93,803 Retire Without Benefits on Delayed Pension Protection Fund

93,803 Retire Without Benefits on Delayed Pension Protection Fund

Ebere Nwoji
Despite promises made by the National Pension Commission(PenCom) on the establishment of Minimum Pension Guarantee Fund and the Pension Protection Fund as enshrined in the Pension Reform Act 2014, to ensure that Nigerian workers get retirement benefit at the end of their working years, a report by the Commission has revealed that about 93,803 private sector workers retired without benefits.

These category of workers were faced with this ugly situation because their Retirement Savings Accounts (RSAs) balances were N550,000 or below and considered insufficient to procure a programmed withdrawal or annuity.
This was despite assurance by PenCom to establish the Pension Protection Fund to augment the savings of contributors whose contributions fall below N500,000.

The commission disclosed this in its fourth quarter 2018 report. The pension industry regulator stated that in the fourth quarter of 2018, it granted approval for the payment of N845.36 million to 3,572 retirees, which comprised 188 public (federal and state) and 3,384 private sector retirees.

PenCom noted that during the period, 103,016 retirees received en-bloc payments totalling N25.80 billion from inception to the end of the fourth quarter of 2018, which was considered insufficient to procure a programmed withdrawal or annuity.
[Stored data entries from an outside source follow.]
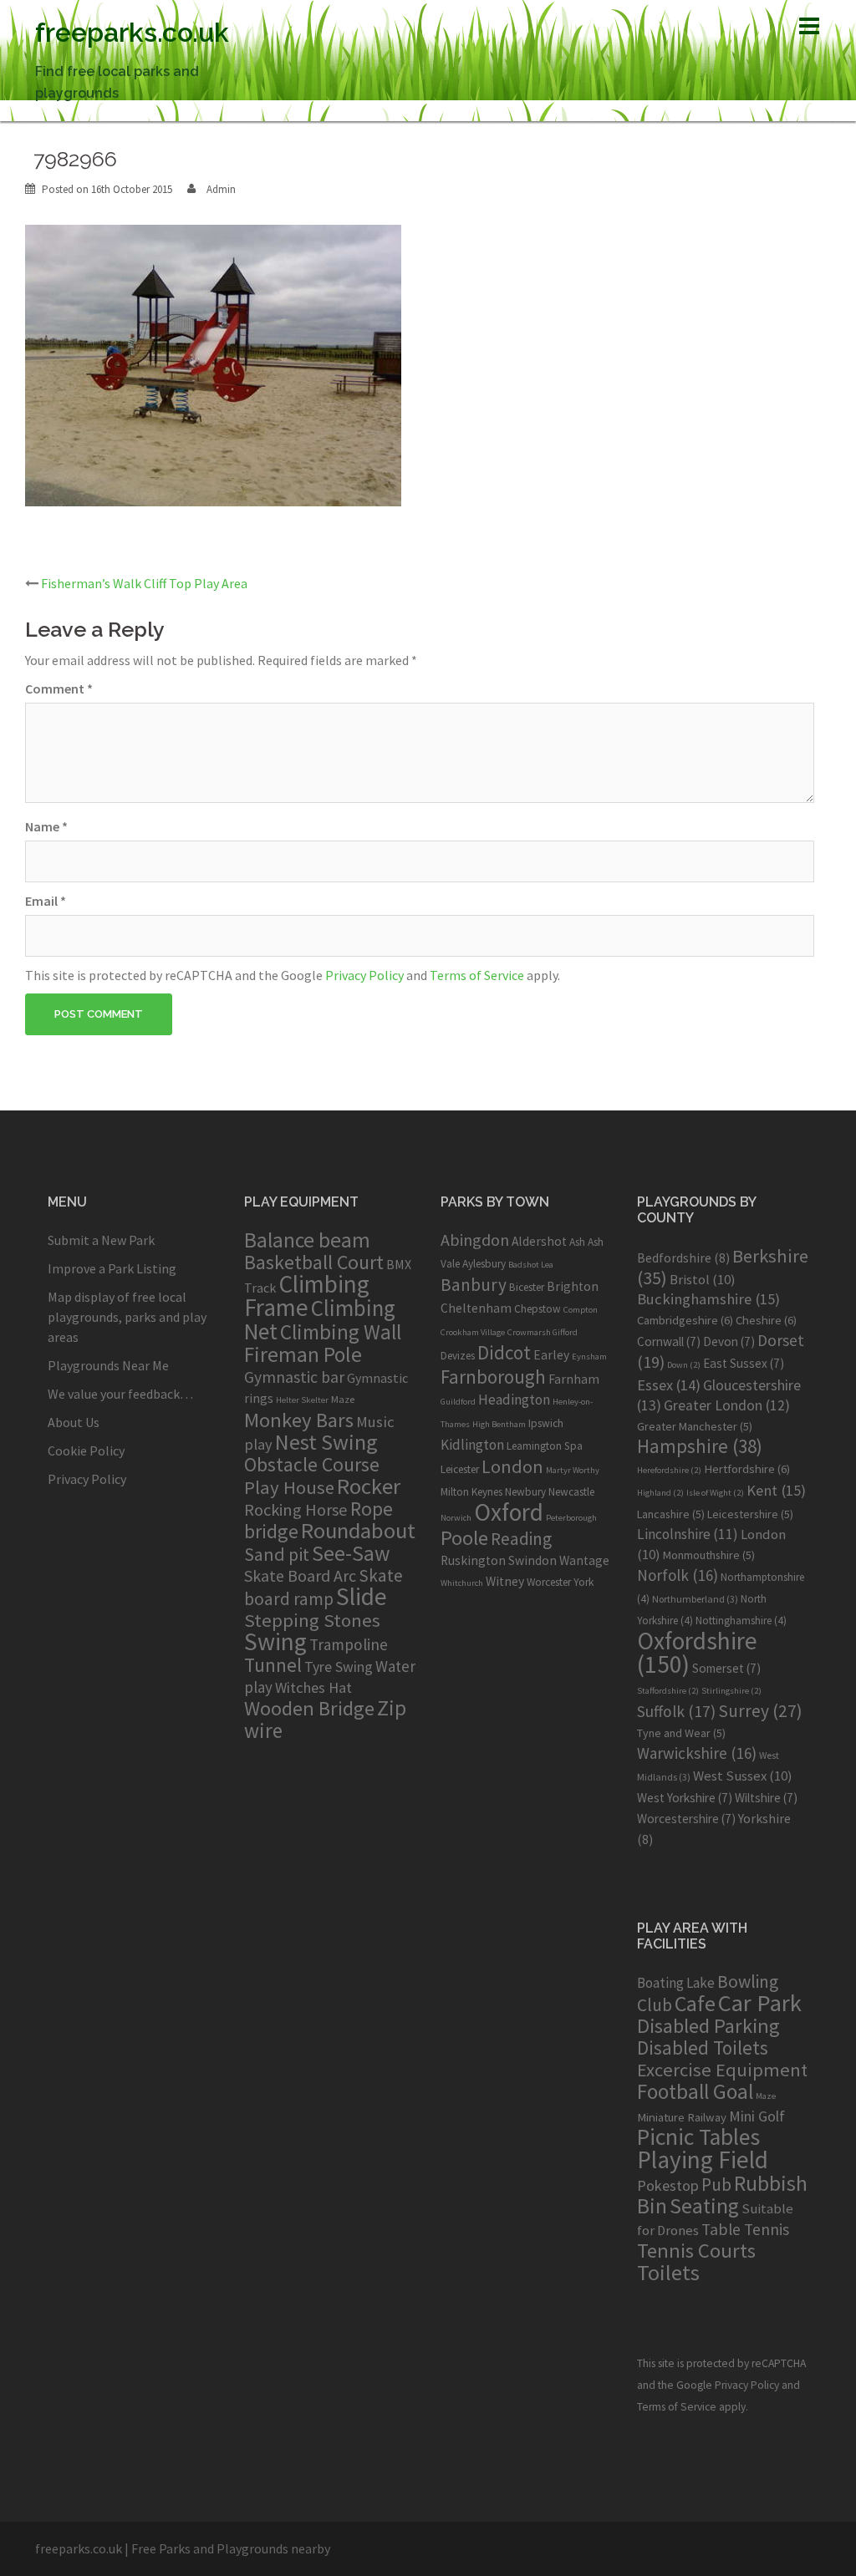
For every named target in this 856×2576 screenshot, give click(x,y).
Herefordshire (669, 1470)
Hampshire (699, 1446)
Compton (580, 1309)
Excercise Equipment (722, 2069)
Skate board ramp (323, 1587)
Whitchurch (462, 1583)
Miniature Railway (681, 2117)
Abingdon (475, 1239)
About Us (73, 1422)
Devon (729, 1341)
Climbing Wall (340, 1331)
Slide (361, 1596)
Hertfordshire (747, 1468)
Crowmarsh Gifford (542, 1332)
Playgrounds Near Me (108, 1365)
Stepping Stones (312, 1620)
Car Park (760, 2003)
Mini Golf (757, 2116)
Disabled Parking (708, 2026)
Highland (660, 1492)
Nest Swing (326, 1442)
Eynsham (589, 1356)
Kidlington (472, 1444)
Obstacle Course (312, 1464)
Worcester (549, 1582)
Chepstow (537, 1309)
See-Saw (351, 1553)
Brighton (573, 1286)
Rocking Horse (296, 1510)
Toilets (668, 2272)
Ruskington (473, 1560)
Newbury (525, 1492)
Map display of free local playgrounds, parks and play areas (127, 1316)
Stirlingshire (731, 1690)
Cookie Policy (86, 1450)
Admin (221, 189)
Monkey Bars (299, 1420)
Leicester (460, 1469)
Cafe (695, 2003)
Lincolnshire (687, 1534)
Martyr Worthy (572, 1470)
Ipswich (545, 1423)
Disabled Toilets (702, 2047)
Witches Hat (313, 1687)
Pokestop (668, 2185)
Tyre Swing (338, 1667)
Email (45, 900)
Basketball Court (314, 1262)
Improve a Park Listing (112, 1268)
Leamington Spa (545, 1446)
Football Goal (695, 2091)
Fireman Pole (303, 1354)
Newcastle (571, 1492)
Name (46, 826)
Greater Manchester (694, 1426)
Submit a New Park (101, 1240)
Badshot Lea (530, 1264)
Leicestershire (750, 1514)
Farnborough (493, 1376)
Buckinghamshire (708, 1298)
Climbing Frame (306, 1295)
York (583, 1582)
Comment (59, 688)
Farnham (573, 1379)
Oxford (508, 1511)
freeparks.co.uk (132, 32)
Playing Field (702, 2159)
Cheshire (766, 1320)
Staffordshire (668, 1690)
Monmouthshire (709, 1554)
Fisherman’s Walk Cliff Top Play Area (144, 583)
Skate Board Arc (300, 1575)
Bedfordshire (683, 1257)
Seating (704, 2205)
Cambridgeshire (685, 1320)
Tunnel (273, 1665)
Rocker (368, 1486)
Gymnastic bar (294, 1377)
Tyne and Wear (681, 1732)
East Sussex (743, 1363)
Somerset (726, 1668)
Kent (776, 1490)
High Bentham (499, 1424)
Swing (275, 1641)
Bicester (526, 1287)
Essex (669, 1385)
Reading (521, 1538)
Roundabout (358, 1530)
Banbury (474, 1284)
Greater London (727, 1405)
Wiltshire (766, 1798)
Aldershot (539, 1241)
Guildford (458, 1401)
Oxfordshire (697, 1652)
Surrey (760, 1711)
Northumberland (695, 1599)
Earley (551, 1355)
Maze (342, 1398)
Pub (716, 2184)
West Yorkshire (684, 1798)
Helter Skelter (302, 1400)
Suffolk (676, 1711)
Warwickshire (697, 1753)
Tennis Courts (696, 2251)
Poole (464, 1538)
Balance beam (307, 1240)
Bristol (703, 1279)
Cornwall (669, 1341)
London (512, 1466)
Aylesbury (484, 1264)
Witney (505, 1581)
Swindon (532, 1560)
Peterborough (571, 1517)
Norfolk (677, 1575)
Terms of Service (477, 975)
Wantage (584, 1560)
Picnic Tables (698, 2137)
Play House (289, 1487)
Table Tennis (745, 2229)
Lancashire (671, 1514)
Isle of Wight (715, 1492)
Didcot (504, 1352)
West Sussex (742, 1775)
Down (684, 1364)
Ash (577, 1242)
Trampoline (348, 1644)
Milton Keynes (471, 1492)
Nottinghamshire (741, 1620)
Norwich (456, 1517)
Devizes (458, 1356)
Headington (514, 1399)
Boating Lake (676, 1983)
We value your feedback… (120, 1393)
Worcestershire (686, 1819)
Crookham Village (473, 1332)
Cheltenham (476, 1308)
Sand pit (276, 1554)
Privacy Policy (364, 975)
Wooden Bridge (309, 1708)
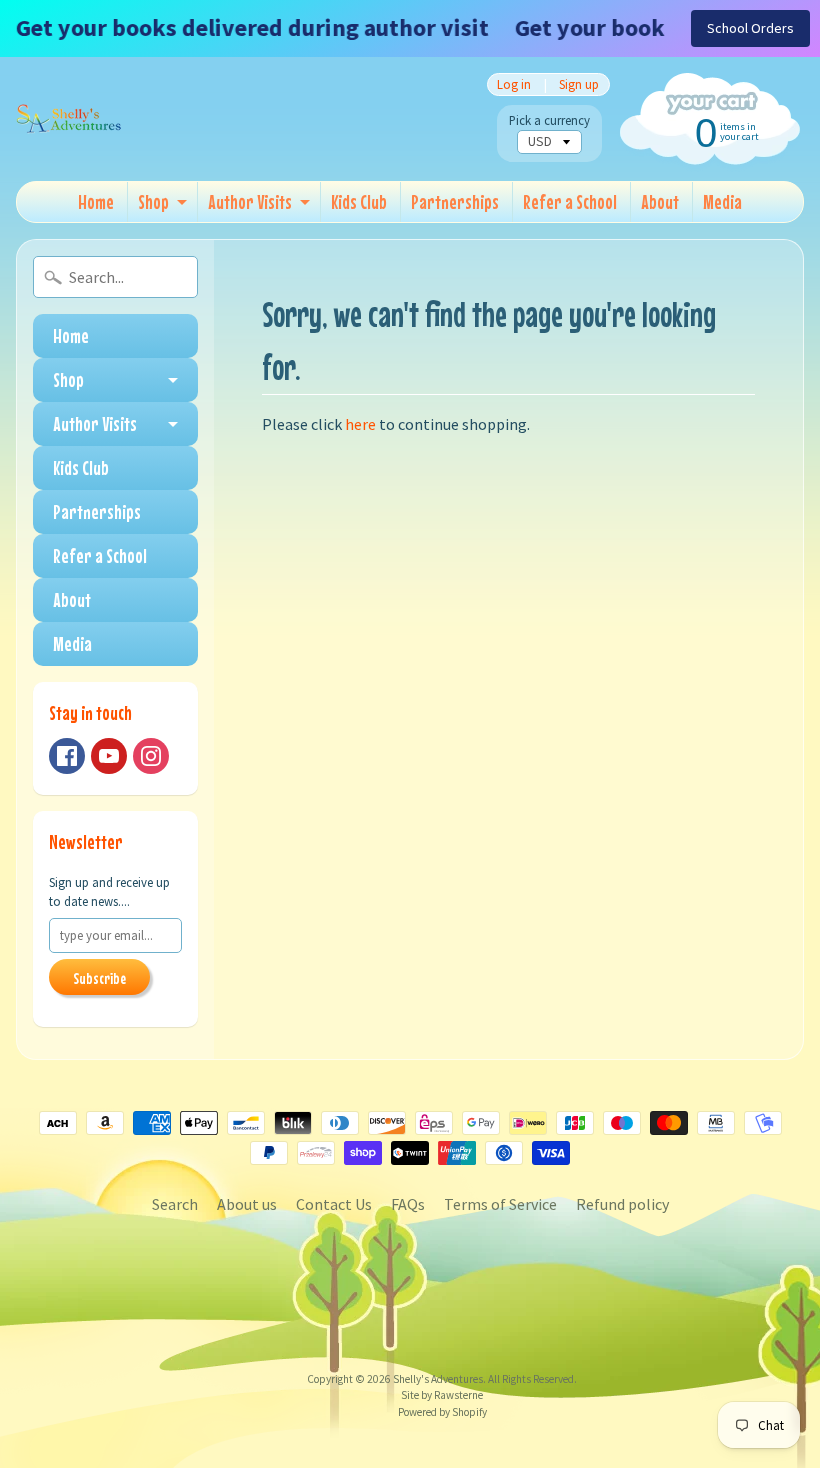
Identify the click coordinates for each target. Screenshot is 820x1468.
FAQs (408, 1204)
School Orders (750, 28)
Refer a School (570, 201)
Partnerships (455, 201)
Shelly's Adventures (438, 1379)
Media (722, 201)
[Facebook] (67, 756)
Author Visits (250, 201)
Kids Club (359, 201)
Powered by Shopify (442, 1412)
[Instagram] (151, 756)
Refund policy (622, 1204)
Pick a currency (549, 120)
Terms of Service (500, 1204)
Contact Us (334, 1204)
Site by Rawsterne (442, 1395)
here (360, 424)
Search (175, 1204)
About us (247, 1204)
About (660, 201)
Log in (514, 84)
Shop (153, 201)
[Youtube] (109, 756)
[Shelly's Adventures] (68, 119)
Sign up (579, 84)
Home (96, 201)
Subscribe (99, 978)
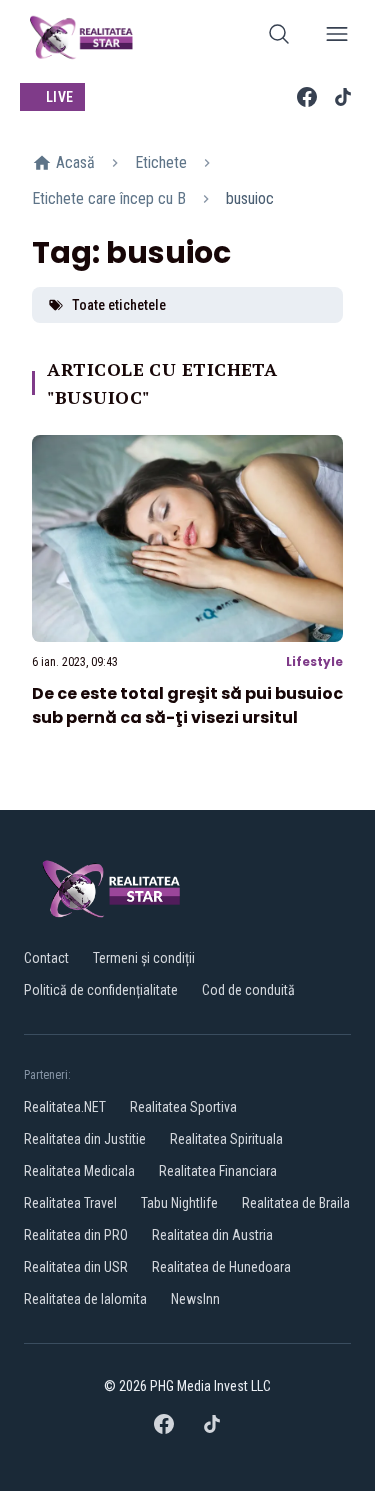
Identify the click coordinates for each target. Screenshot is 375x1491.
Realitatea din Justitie (85, 1139)
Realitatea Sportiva (183, 1107)
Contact (46, 958)
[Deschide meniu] (337, 37)
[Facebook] (307, 97)
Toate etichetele (119, 305)
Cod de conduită (248, 990)
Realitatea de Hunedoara (221, 1267)
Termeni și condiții (144, 958)
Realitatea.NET (65, 1107)
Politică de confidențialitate (101, 990)
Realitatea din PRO (76, 1235)
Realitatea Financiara (218, 1171)
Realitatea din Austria (212, 1235)
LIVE (59, 97)
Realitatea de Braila (296, 1203)
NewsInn (195, 1299)
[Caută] (279, 37)
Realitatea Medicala (79, 1171)
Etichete (161, 162)
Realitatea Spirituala (226, 1139)
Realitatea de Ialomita (85, 1299)
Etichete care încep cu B (109, 198)
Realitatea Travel (70, 1203)
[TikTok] (343, 97)
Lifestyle (314, 661)
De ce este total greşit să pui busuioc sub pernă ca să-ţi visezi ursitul (187, 705)
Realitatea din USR (76, 1267)
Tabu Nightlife (179, 1203)
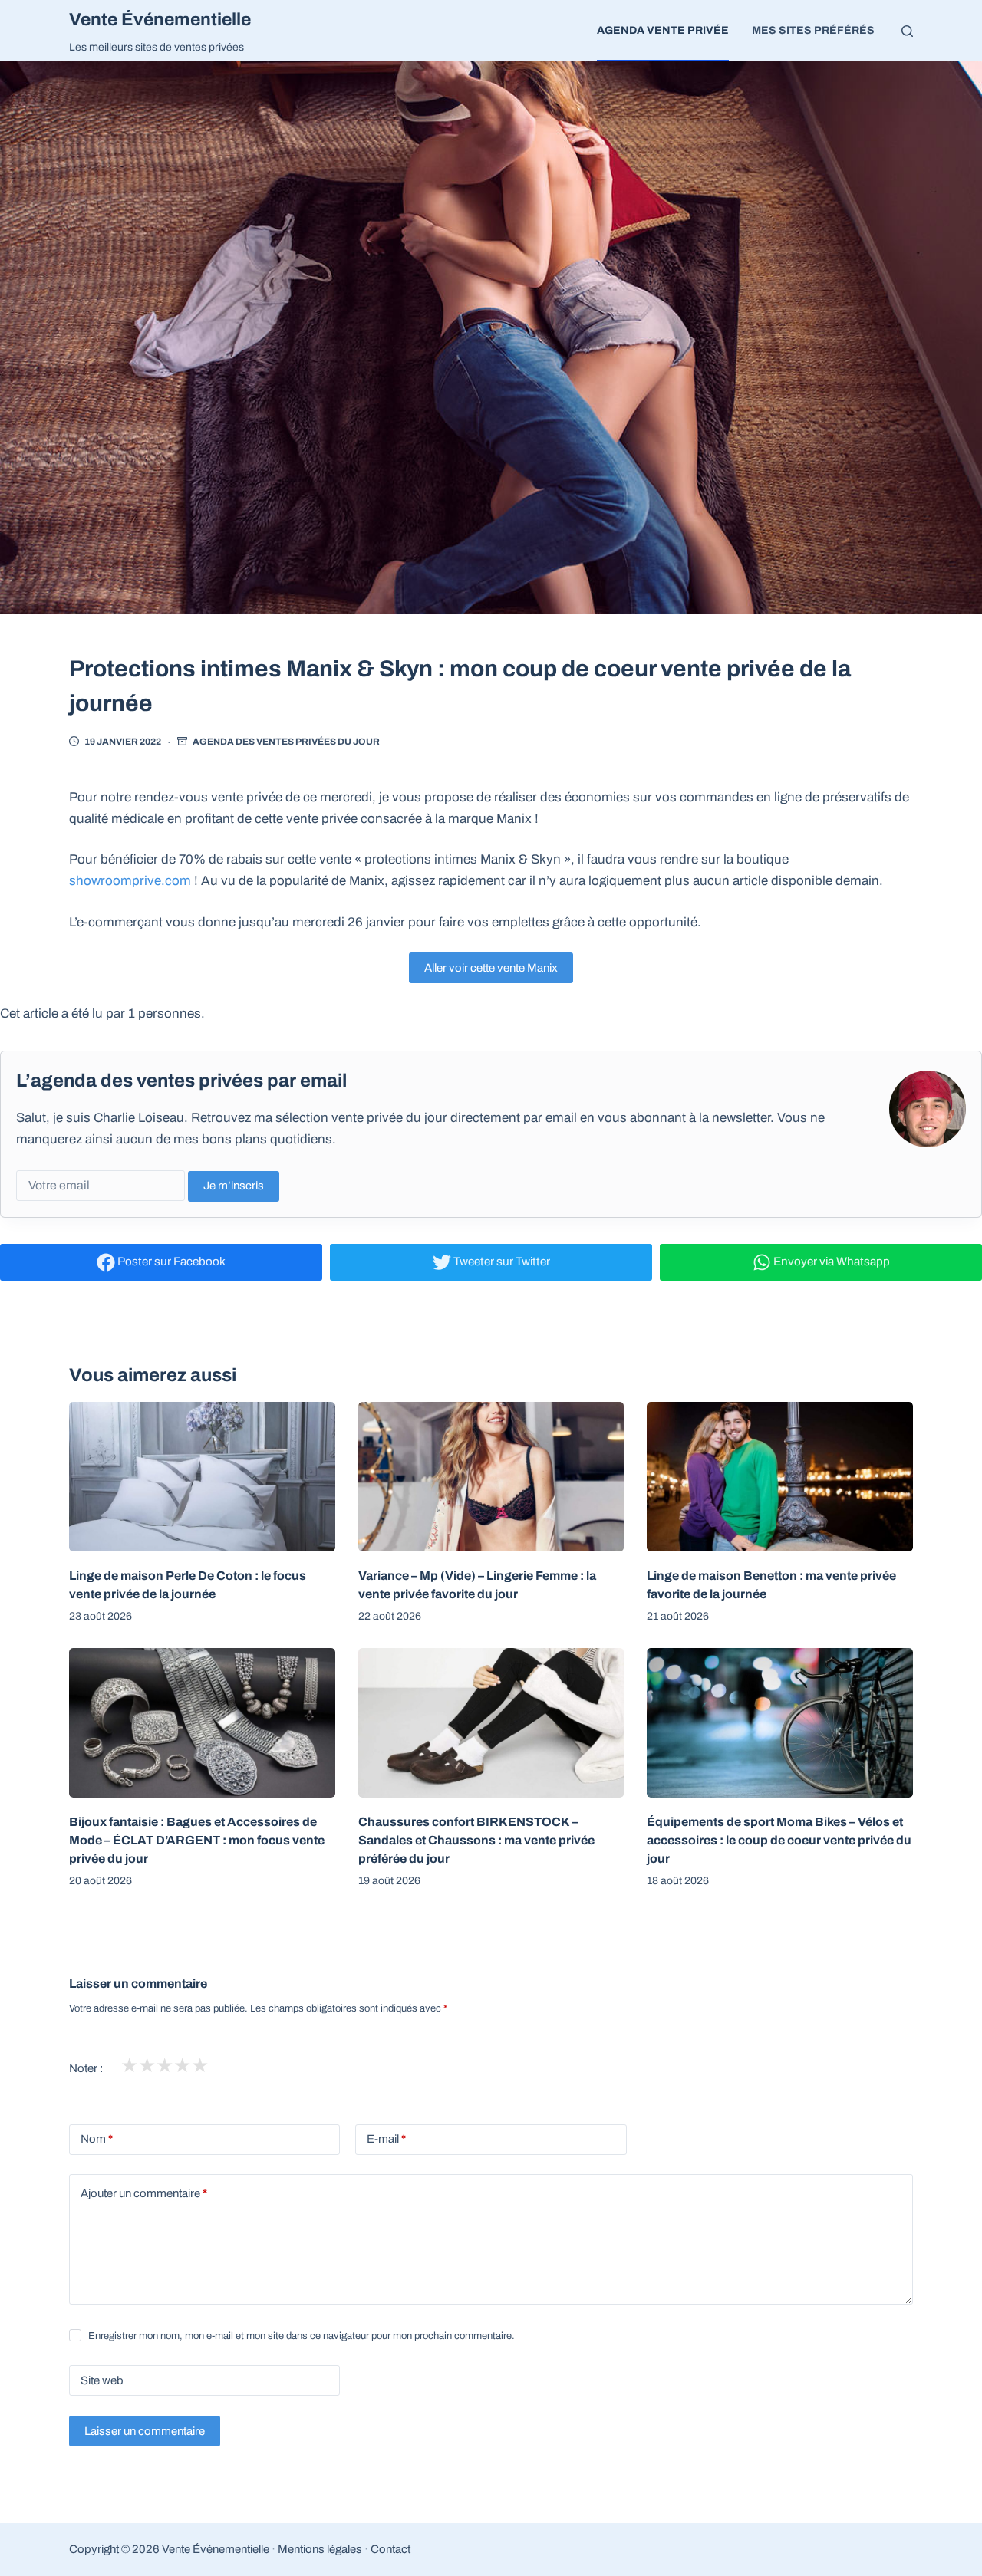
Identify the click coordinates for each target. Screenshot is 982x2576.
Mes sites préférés (813, 30)
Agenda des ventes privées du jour (286, 741)
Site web (102, 2380)
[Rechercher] (907, 31)
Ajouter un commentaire (144, 2193)
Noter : (86, 2068)
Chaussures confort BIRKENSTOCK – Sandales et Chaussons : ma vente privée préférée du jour (476, 1840)
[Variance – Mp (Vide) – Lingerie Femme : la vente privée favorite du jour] (491, 1476)
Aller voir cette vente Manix (491, 968)
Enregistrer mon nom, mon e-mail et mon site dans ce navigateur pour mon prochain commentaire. (301, 2336)
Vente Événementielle (160, 19)
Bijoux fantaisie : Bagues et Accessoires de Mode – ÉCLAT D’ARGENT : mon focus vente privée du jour (197, 1840)
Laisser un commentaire (144, 2431)
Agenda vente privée (663, 30)
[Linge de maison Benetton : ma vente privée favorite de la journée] (780, 1476)
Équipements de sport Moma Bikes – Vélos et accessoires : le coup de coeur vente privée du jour (779, 1840)
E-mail (386, 2139)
According to PenCom, 93,803 private sector workers have so far retired without pension benefits, while public sector workers were 9,213.

Aside the fact that establishment of the minimum pension guarantee fund and pension protection funds were enshrined in the 2014 Pension Reform Act, shortly after the enactment of the 2014 Act, the commission, had said it would establish the fund for the benefits of retirees registered with any of the PFAs.

According to PenCom under the leadership of its former Director General Chinelo Anohu-Amazu, the fund was to be used to guarantee the minimum monthly pension stipends that retirees would be getting, just the way workers in both the public and private sectors were enjoying the minimum wage.

According to the commission, part of the funds for the minimum guaranteed pension would be obtained through an annual subvention of one per cent of the total monthly wage bill payable to employees in the public service of the federation.
The commission had further assured that the fund would also be funded from the annual pension protection levy paid by PenCom and all licensed pension operators at a rate it would determine from time to time.

The commission had further said the pension protection fund would also be funded from income realised from the investment of the contributed fund and that it would utilise the pension protection fund for the minimum guaranteed pension for all Retirement Savings Account holders who had done business with a licenced Pension Fund Administrator for a minimum number of years to be specified by the commission.

PenCom had further said the fund would be used for the payment of compensation to eligible pensioners during period of financial losses arising from investment activities.

Going by the way the scheme was structured, PenCom is to make regulations to govern the operations of the pension protection fund, its management and custody and set eligibility criteria as well as related matters.

Industry operators said the fund was supposed to work in tandem with the minimum pension guarantee, but not to enhance every contributor’s savings.
But THISDAY enquiries from industry operators showed that federal government was partly to be blamed due to the inadequate funding of PenCom.